Stored items:
——
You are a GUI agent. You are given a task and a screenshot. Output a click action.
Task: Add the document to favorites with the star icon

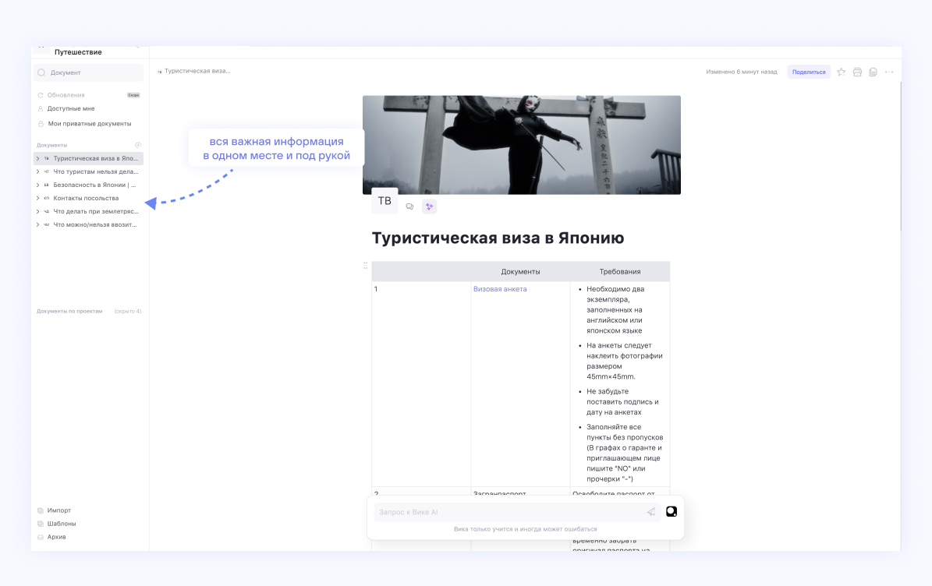(x=841, y=71)
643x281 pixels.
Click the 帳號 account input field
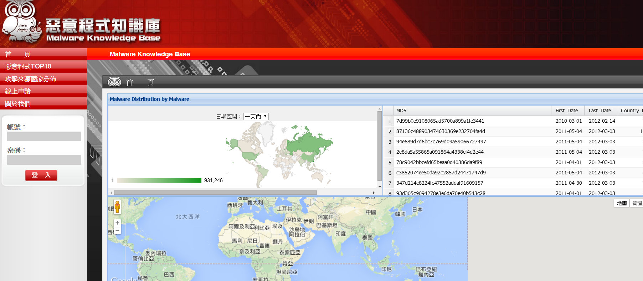pyautogui.click(x=44, y=137)
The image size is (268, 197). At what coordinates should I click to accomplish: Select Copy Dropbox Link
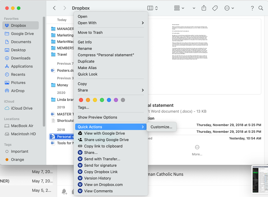(x=101, y=172)
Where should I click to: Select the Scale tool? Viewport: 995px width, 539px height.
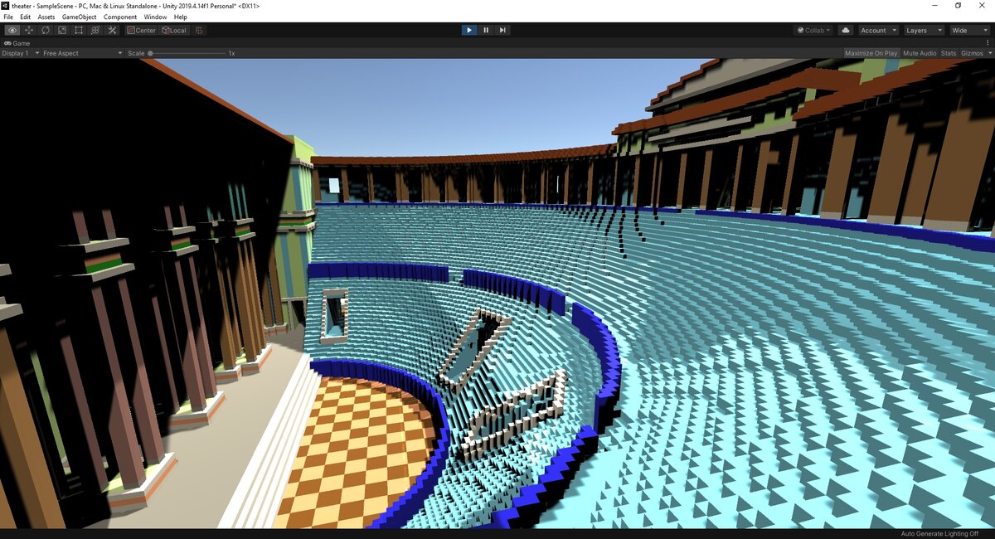(x=61, y=30)
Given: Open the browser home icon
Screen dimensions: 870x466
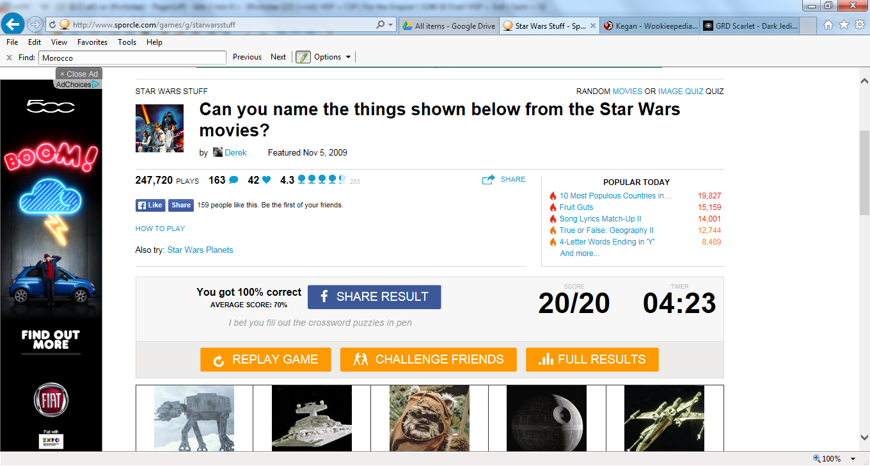Looking at the screenshot, I should (x=828, y=25).
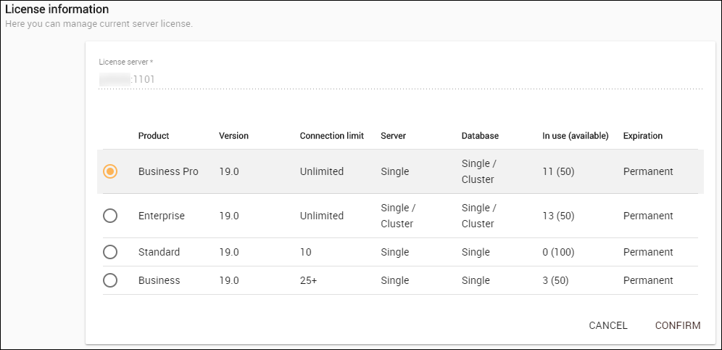Click the Server column header

point(393,136)
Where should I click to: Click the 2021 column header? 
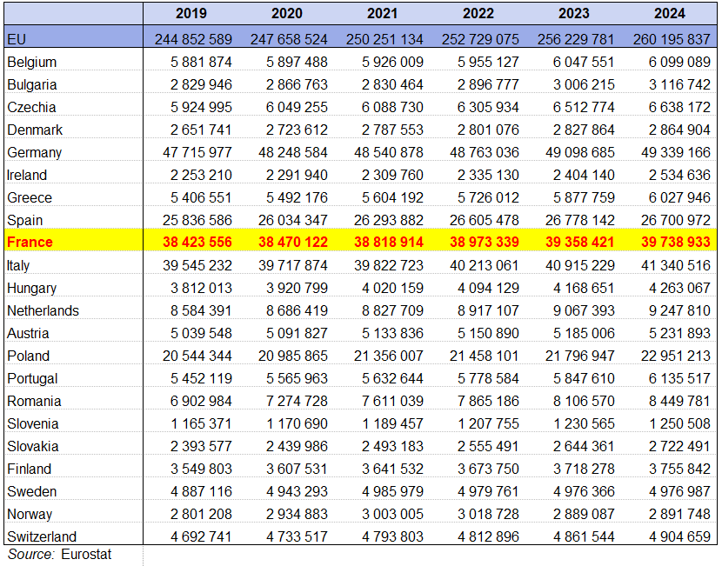383,13
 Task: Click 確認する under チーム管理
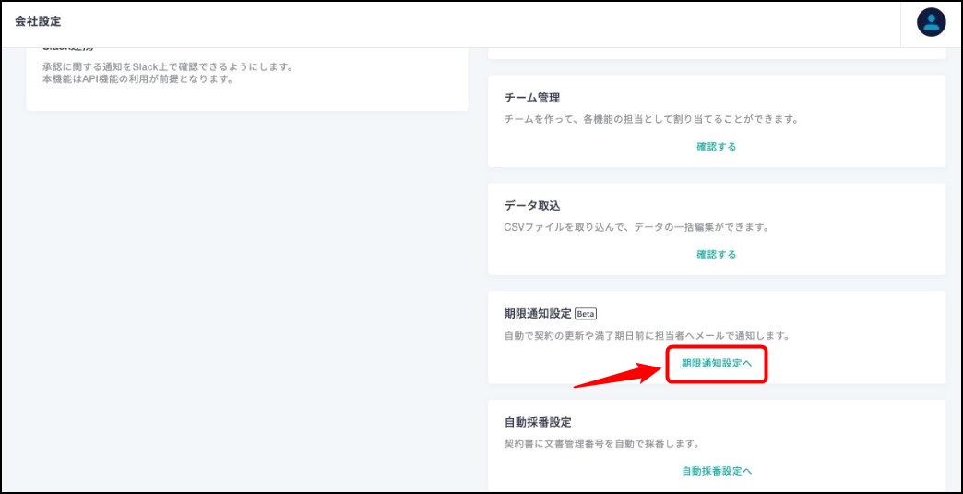[717, 147]
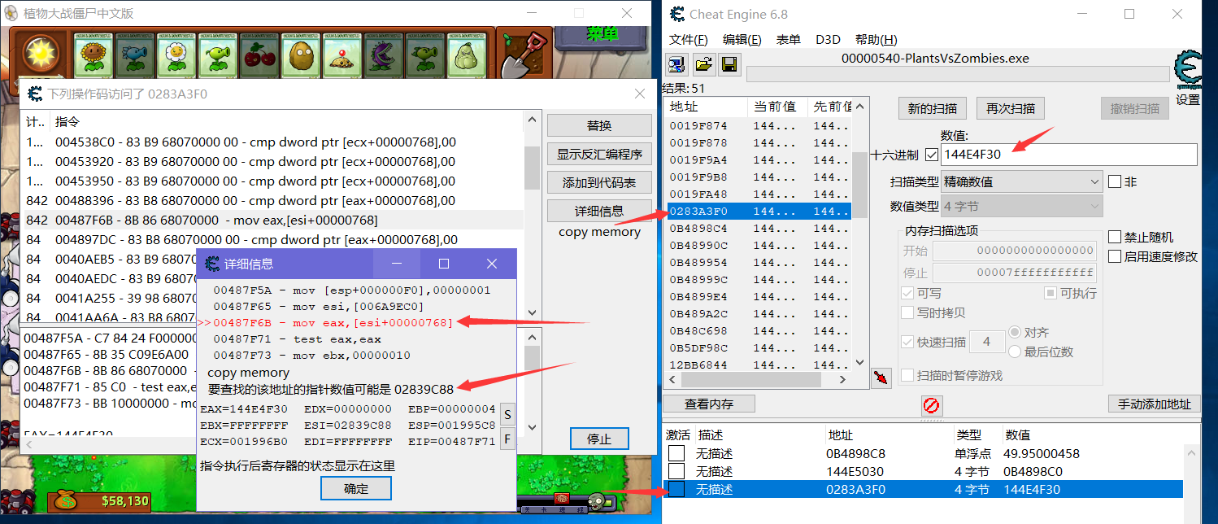Enable the 启用速度修改 checkbox

1115,256

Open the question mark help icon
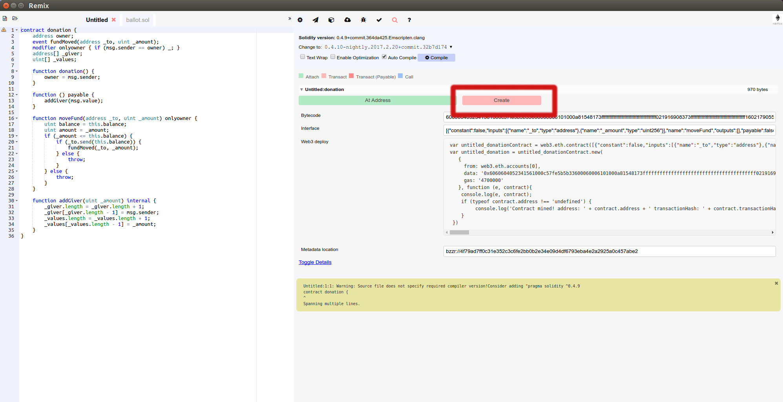(x=409, y=20)
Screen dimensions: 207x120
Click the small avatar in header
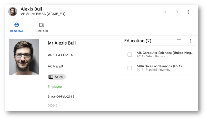tap(13, 12)
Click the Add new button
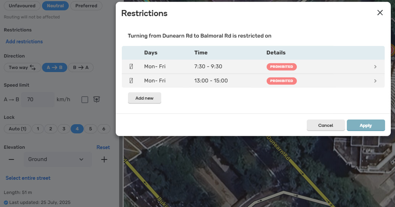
——
__PROBLEM DESCRIPTION__. Retype only the lines above from the one with "Given: Open the browser home icon" through the last, both ends included, keeping every picture out of the copy.

__ANSWER SPACE__.
Given: Open the browser home icon
Screen dimensions: 870x466
Looking at the screenshot, I should (x=828, y=25).
Click the Server column header

point(393,136)
Where should I click to: Click the 2021 column header? 
383,13
 Task: Click 確認する under チーム管理
[717, 147]
Enable the 启用速度修改 checkbox

1115,256

Open the question mark help icon
(x=409, y=20)
Screen dimensions: 207x120
Click the small avatar in header
tap(13, 12)
Click the Add new button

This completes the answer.